Family members greve during the funeral for Andrew Brown Jr. on Monday at Fountain of Life Church in Elizabeth City, N.C. Brown was fatally shot by Pasquotank County Sheriff deputies who were trying to serve a search warrant.

ELIZABETH CITY — Mourners gathered Monday for the funeral of Andrew Brown Jr. with the Rev. Al Sharpton issuing a powerful call for transparency and the release of police footage that showed how the tragedy unfolded.

At an invitation-only service in a church in Elizabeth City, Sharpton delivered a fiery eulogy that likened delays in the release of law enforcement footage to a con job done on the public. A judge ruled last week that the video would not be released for another month pending a state investigation of the shooting.

“I know a con game when I see it. Release the whole tape and let the folks see what happened to Andrew Brown,” Sharpton said to loud applause. He added: “You don’t need time to get a tape out. Put it out! Let the world see what there is to see. If you’ve got nothing to hide, then what are you hiding?”

Other speakers included Brown’s sons as well as civil rights attorney Ben Crump, who is representing Brown’s family. Calling Brown’s death an “unjustifiable, reckless shooting,” Crump told mourners the legal team would continue fighting for justice and transparency.

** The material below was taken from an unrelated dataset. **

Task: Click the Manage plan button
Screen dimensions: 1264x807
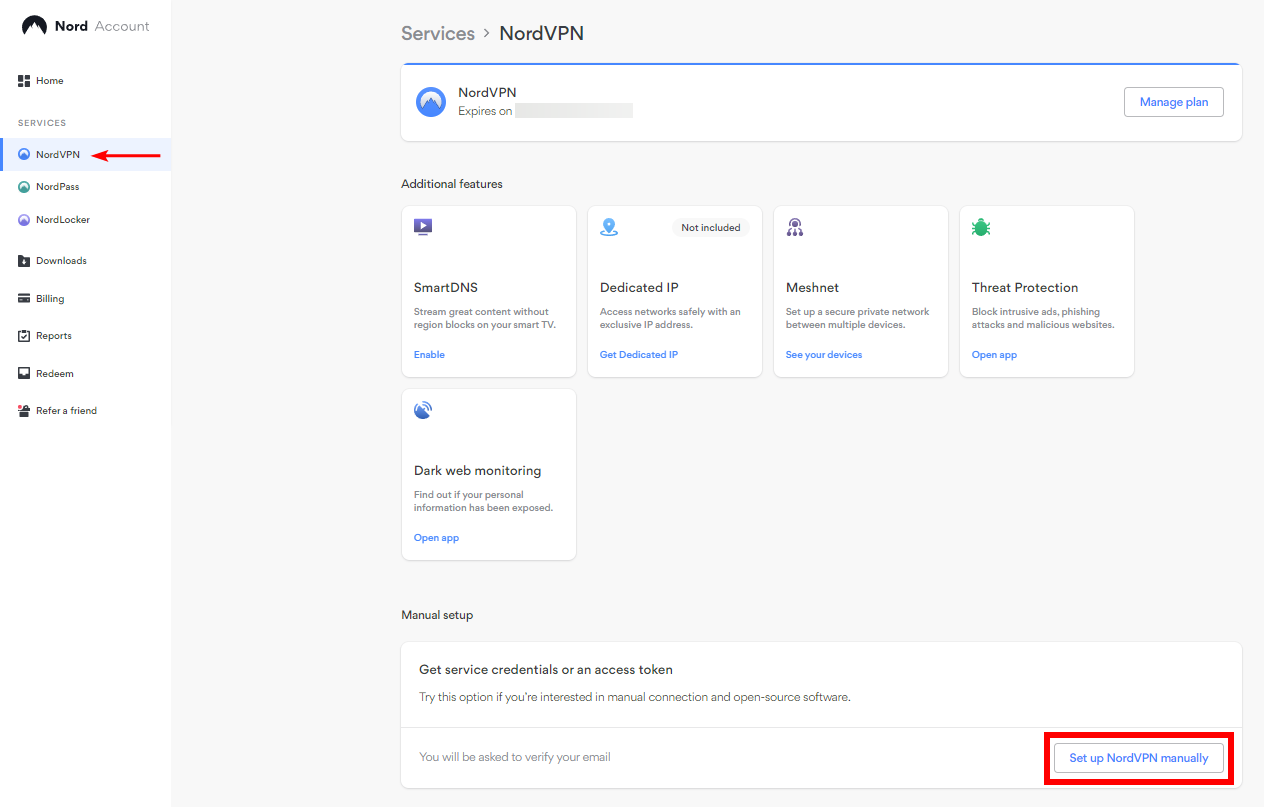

“We are here to make this plea for justice because Andrew was killed unjustifiably, as many Black men in America have been killed. Shot in the back. Shot, going away from the police. And because Andrew cannot make the plea for justice. It is up to us to make the plea for justice,” Crump said.

A long line of mourners filed into the church, many wearing white T-shirts with Brown’s image and the words, “Say his name.” In the lobby, a wreath of red and white flowers with a ribbon bearing the message, “Rest in Peace Drew,” stood next to a tapestry with images of him. As the service started, an ensemble sang while some mourners stood and clapped.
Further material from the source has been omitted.